YOUR GOAL:
Where the listing below reaches the line containing "[Vorherige Ankündigung] (39, 27)", start writing out lines exactly, and stop once the line containing "Gender Equaility (883, 559)" has been written.

━━━ EXTRACTED ENTRIES

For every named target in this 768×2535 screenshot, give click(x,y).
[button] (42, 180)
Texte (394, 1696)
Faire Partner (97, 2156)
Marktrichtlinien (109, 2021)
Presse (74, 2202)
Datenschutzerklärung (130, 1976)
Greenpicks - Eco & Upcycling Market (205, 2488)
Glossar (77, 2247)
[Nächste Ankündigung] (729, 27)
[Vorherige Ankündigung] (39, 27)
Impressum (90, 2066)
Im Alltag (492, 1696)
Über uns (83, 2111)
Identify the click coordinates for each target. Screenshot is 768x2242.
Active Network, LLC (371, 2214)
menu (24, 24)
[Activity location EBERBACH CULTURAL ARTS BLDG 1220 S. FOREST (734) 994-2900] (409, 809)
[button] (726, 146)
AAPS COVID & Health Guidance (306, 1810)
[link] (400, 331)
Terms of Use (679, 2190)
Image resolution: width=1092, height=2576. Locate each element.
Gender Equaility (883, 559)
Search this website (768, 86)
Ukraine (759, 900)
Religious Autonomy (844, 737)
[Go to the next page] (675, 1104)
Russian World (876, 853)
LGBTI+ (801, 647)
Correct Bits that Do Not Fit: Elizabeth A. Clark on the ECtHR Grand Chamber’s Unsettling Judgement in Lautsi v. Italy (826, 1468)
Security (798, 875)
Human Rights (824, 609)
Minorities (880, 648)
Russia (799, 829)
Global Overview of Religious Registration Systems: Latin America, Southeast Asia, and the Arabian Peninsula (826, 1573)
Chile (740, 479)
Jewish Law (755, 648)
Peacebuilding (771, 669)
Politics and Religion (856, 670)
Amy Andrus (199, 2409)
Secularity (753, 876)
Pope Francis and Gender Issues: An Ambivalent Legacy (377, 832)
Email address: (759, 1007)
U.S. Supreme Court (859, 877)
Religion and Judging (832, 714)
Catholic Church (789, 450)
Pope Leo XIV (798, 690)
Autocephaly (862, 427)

━━━━━━

SOLUTION TO THIS PROBLEM:
[Vorherige Ankündigung] (39, 27)
Impressum (90, 2066)
Im Alltag (492, 1696)
Über uns (83, 2111)
Identify the click coordinates for each target. Screenshot is 768x2242.
Active Network, LLC (371, 2214)
menu (24, 24)
[Activity location EBERBACH CULTURAL ARTS BLDG 1220 S. FOREST (734) 994-2900] (409, 809)
[button] (726, 146)
AAPS COVID & Health Guidance (306, 1810)
[link] (400, 331)
Terms of Use (679, 2190)
Image resolution: width=1092, height=2576. Locate each element.
Gender Equaility (883, 559)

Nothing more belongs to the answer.